This group had an online war with ACTFL four or five years ago and since it came up in recent discussion here I am reposting what the director of ACTFL said in response to everything we were saying back then, which were strong points that needed to be rebutted by ACTFL but weren’t. Instead, all we got from ACTFL’s leader was this:
Sandrock wrote:
… ACTFL has been asked directly to respond: we do not find disagreement in the discussion around the various points being discussed….
Here is the response I did not send to Paul, since ACTFL’s 18,000 member list serve group clearly, unbelievably, didn’t want to acknowledge any differences between TPRS and what they do with their “eclectic” (read: ineffective) approach.

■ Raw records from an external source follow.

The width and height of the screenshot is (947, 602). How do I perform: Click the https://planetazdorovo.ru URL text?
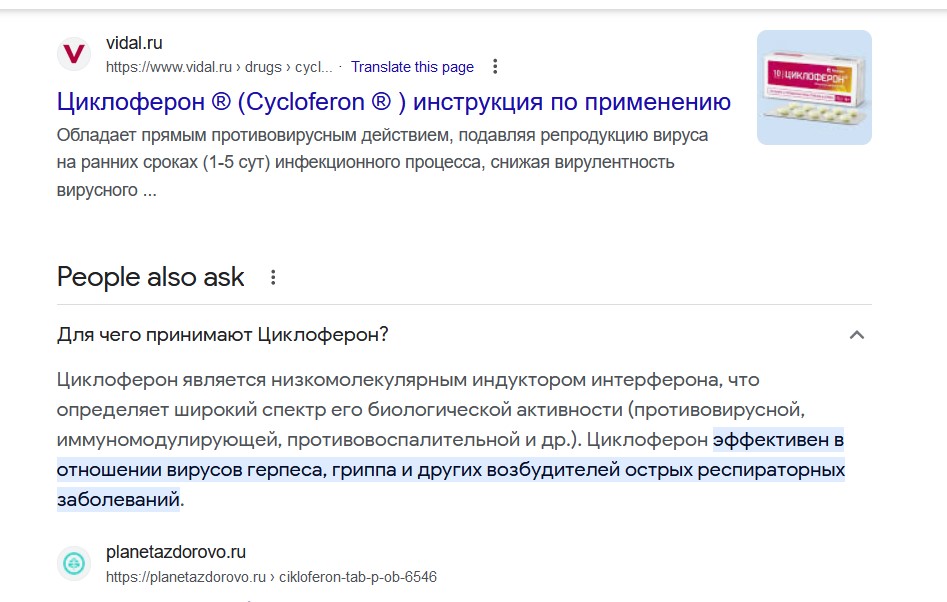tap(186, 577)
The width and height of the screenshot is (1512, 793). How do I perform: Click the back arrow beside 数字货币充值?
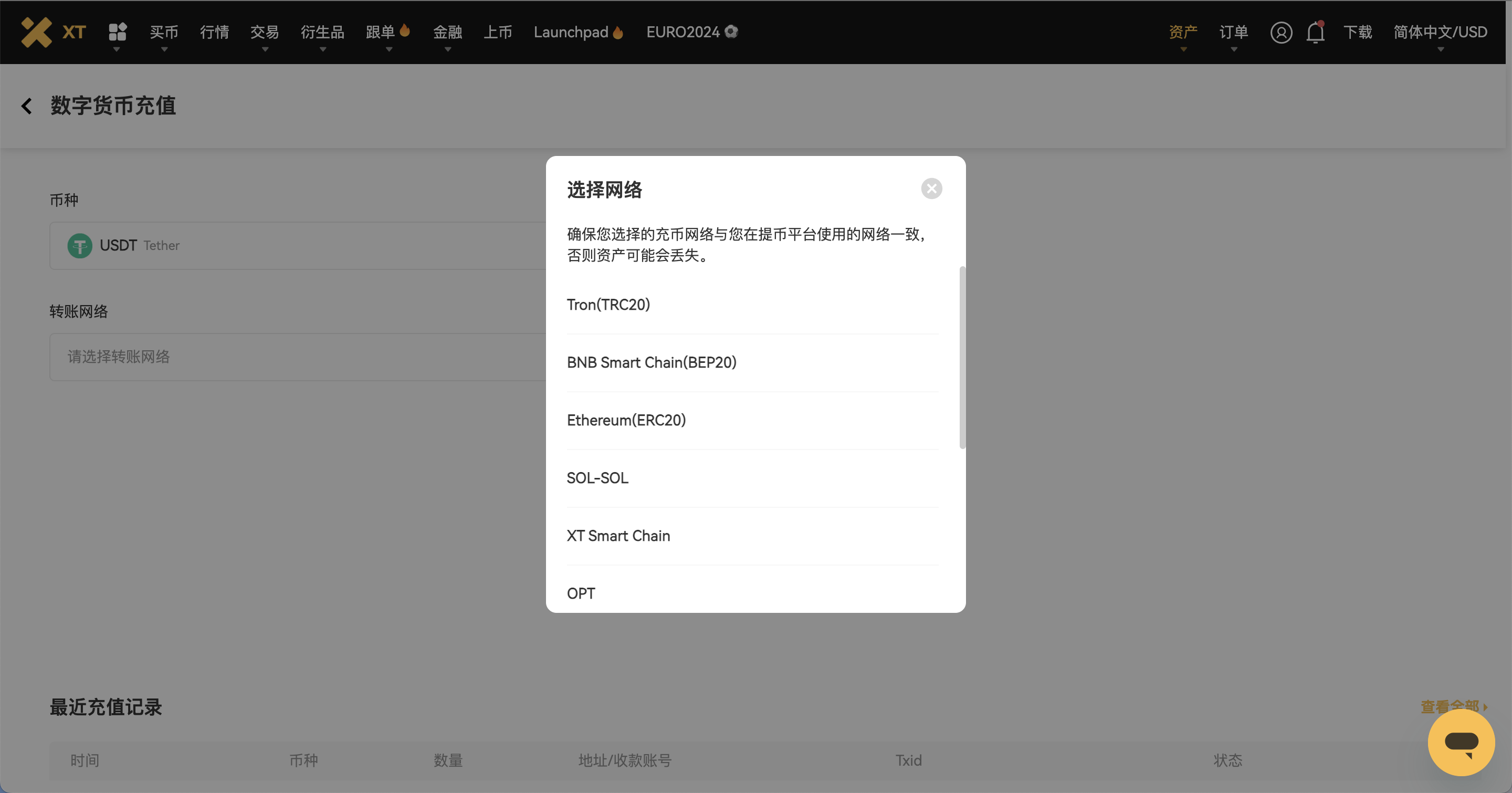(26, 106)
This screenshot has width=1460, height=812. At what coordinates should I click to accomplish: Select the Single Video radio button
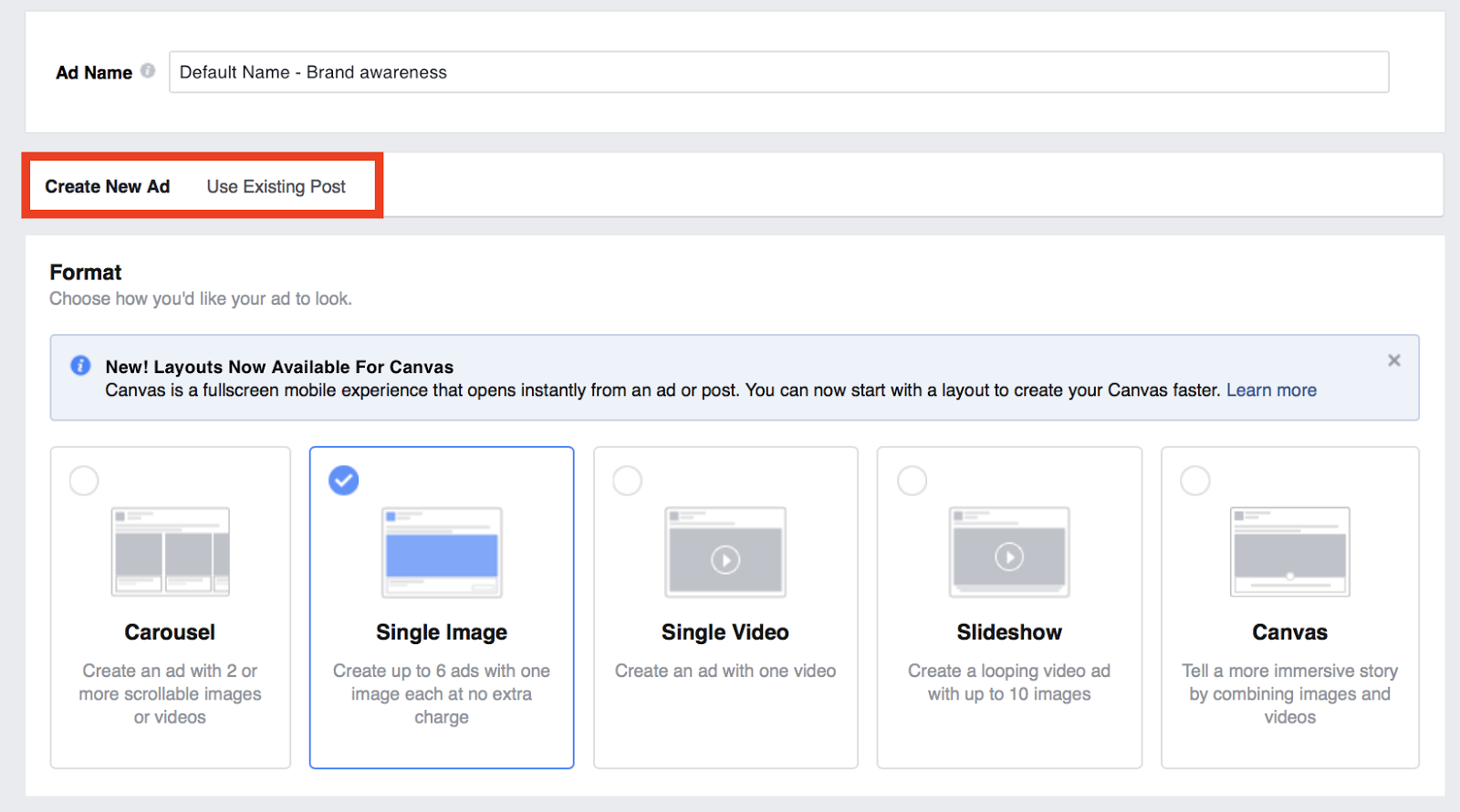[x=628, y=481]
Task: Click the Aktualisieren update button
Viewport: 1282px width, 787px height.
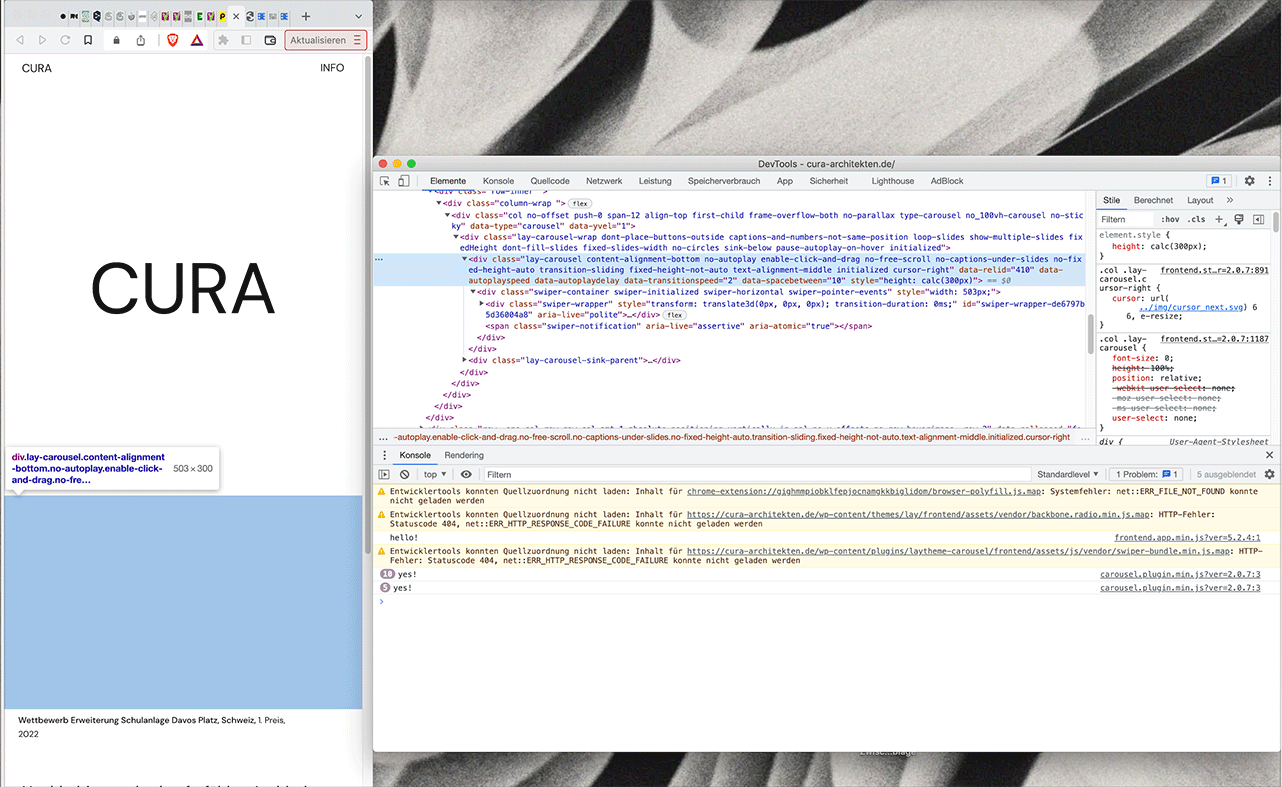Action: 318,40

Note again that this was written in 2014 and so I was using the term TPRS:
Paul I don’t think that ACTFL is aware of the kind of attacks by many teachers on teachers attempting to do TPRS/TCI over the years. Had they been, since you say that they have no disagreement with TPRS/TCI, they would have found a way as the national parent organization for all foreign language teachers to step in and protect those attacks from happening. I guess it’s good that you weren’t aware of the attacks; it stings less.
Attacks on TPRS teachers have been the norm rather than the exception in most secondary school buildings. They are attacks that probably have their roots in misinformation and in misperceptions of the work of teachers who haven’t yet mastered the comprehensible input approach.

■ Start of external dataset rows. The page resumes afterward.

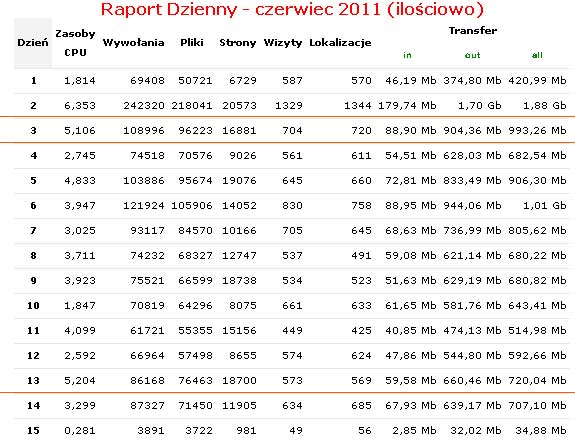This screenshot has width=575, height=445.
Task: Click the Pliki column header
Action: coord(192,43)
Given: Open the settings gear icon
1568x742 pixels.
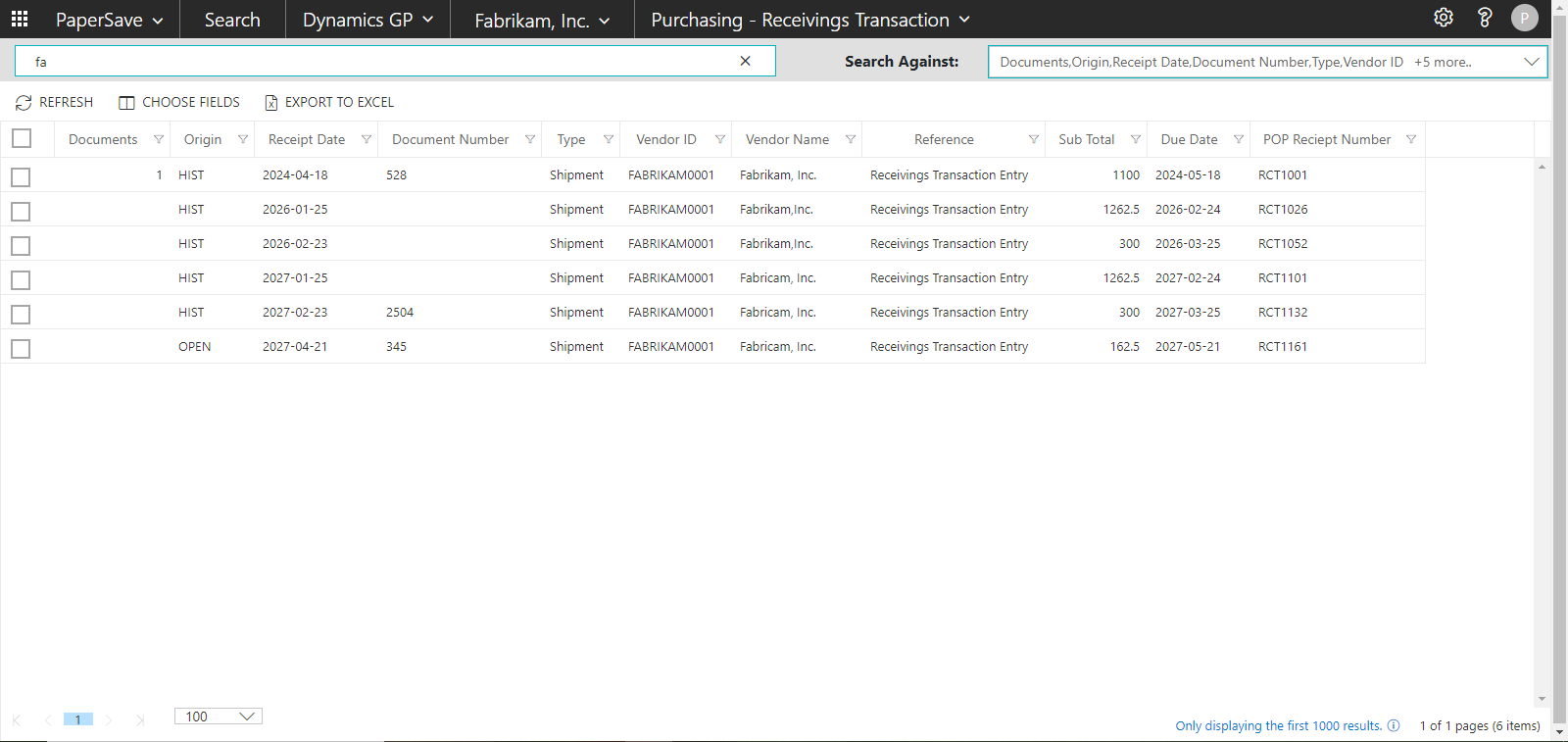Looking at the screenshot, I should [x=1444, y=18].

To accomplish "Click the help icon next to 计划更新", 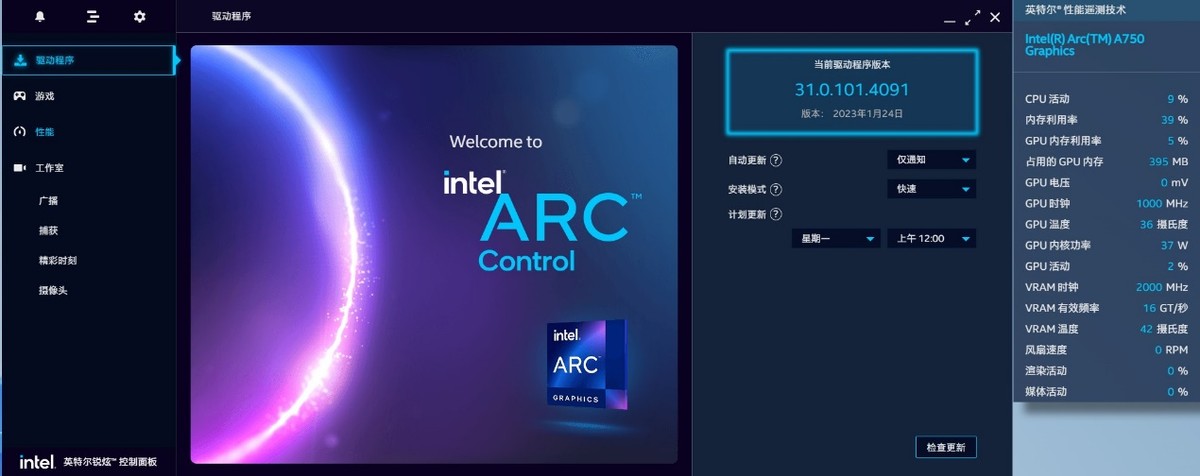I will [x=776, y=214].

Such attacks have ranged from mildly abusive or dismissive in-building statements by teachers who should know better to ramped-up unfounded scathing indictments on teachers’ characters which in some cases have destroyed careers or driven good teachers out of the profession.
In that light, ACTFL’s silence on TPRS has been wrong. If they do support the approach as a viable one, you should have said so a lot earlier than now. One would assume that ACTFL would be interested in policing and guiding the national discussion on best practices in language acquisition so that the needs and hopes of all teachers in the profession are defended and illustrated and that lively and vigorous discussion is assured.

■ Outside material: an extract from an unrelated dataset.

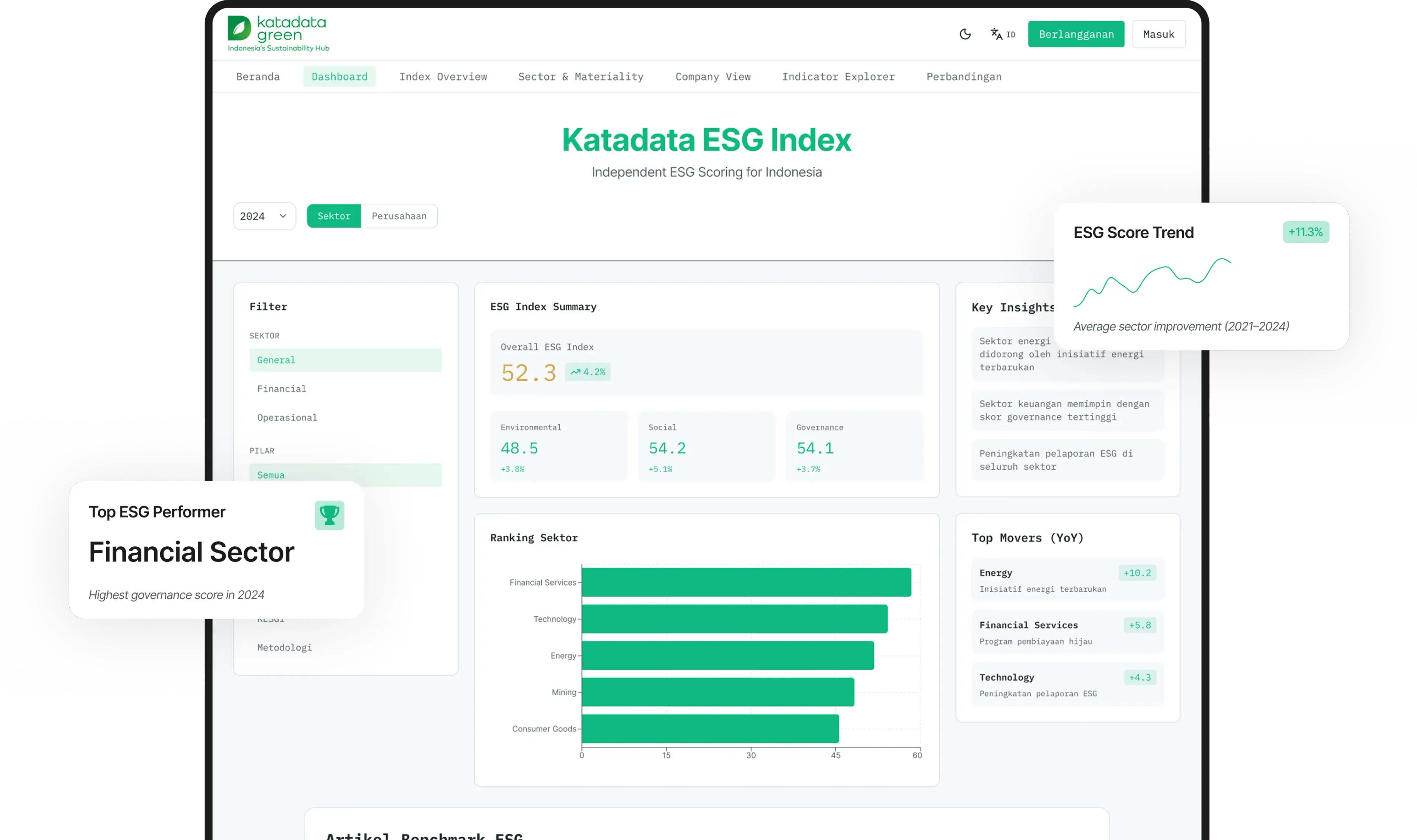Click the +10.2 Energy mover badge
Image resolution: width=1417 pixels, height=840 pixels.
click(x=1137, y=573)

Therefore, a statement condemning or condoning TPRS as a teaching approach would be appropriate next week at their convention, to prevent further attacks.
The fact is that serious pedagogical differences – they should not be made to appear personal in nature – exist between the traditional approach and the CI approach. In no way do I agree with your official statement above. We cannot whitewash that fact. Mr. Herman’s original question calling for research in support of ACTFL’s position on thematic units still remains unanswered.
The response to the four points raised earlier are insufficient – one short dismissive paragraph on each one is not enough. We have raised complex issues, for example the new thread on testing but no response from your group has been forthcoming. It’s been radio silence whenever we have asked for research backing up the textbook, etc. Please make a clear statement as to whether thematic units should be the sole accepted organizer for a curriculum, as is stated in the ACTFL 21st Century Skills World Languages Map.
I seek clarification on this statement:
…language learning is complex….
I don’t think it is. And even if it is, shouldn’t it be our jobs to simplify it? In my opinion it is a very simple process that has been made complex in our nation’s classrooms. A baby is born, hears the language a ton, for years, then starts reading it, and after hearing and reading it for years she automatically starts speaking and writing it, because of what has been planted below the awareness of the conscious mind for all those years. It’s like planting a seed. It takes time for the seeds (language spoken to students so that they can understand) to sprout and we can’t rush or mechanize that process.
If you are right and language learning really is complex, then why is the process completely and effortlessly handled on a daily basis by the giant language acquisition machine that is the unconscious mind? Either Dr. Krashen is correct on that point or not. All his work points to the pivotal role of the unconscious mind in directing the process of acquiring a language. And yet most teachers keep the process in the conscious mind in their classes, explaining, flipping around between L1 and L2 like a pinball, preventing the unconscious mind from even getting involved. Which is true?
Is language learning a complex process involving the left brain and constant analysis, as it has been made to be, or is it an effortless unconscious right brain process language? This in my view is the key question we all must answer for ourselves. Each teacher must make the decision as to which of those two faculties of their students’ minds they wish to address in their teaching, but they can’t have it both ways.
Teachers can keep stay in the left brain analytical part of the brain and continue to get the same terrible results, where most students drop out of their programs thinking that they can’t learn a language, or they can at least look with an open mind to the idea that they have been teaching to a part of the brain that is not responsible for language acquisition these years. Teaching has been made so complex in our nation’s classrooms that kids aren’t learning it.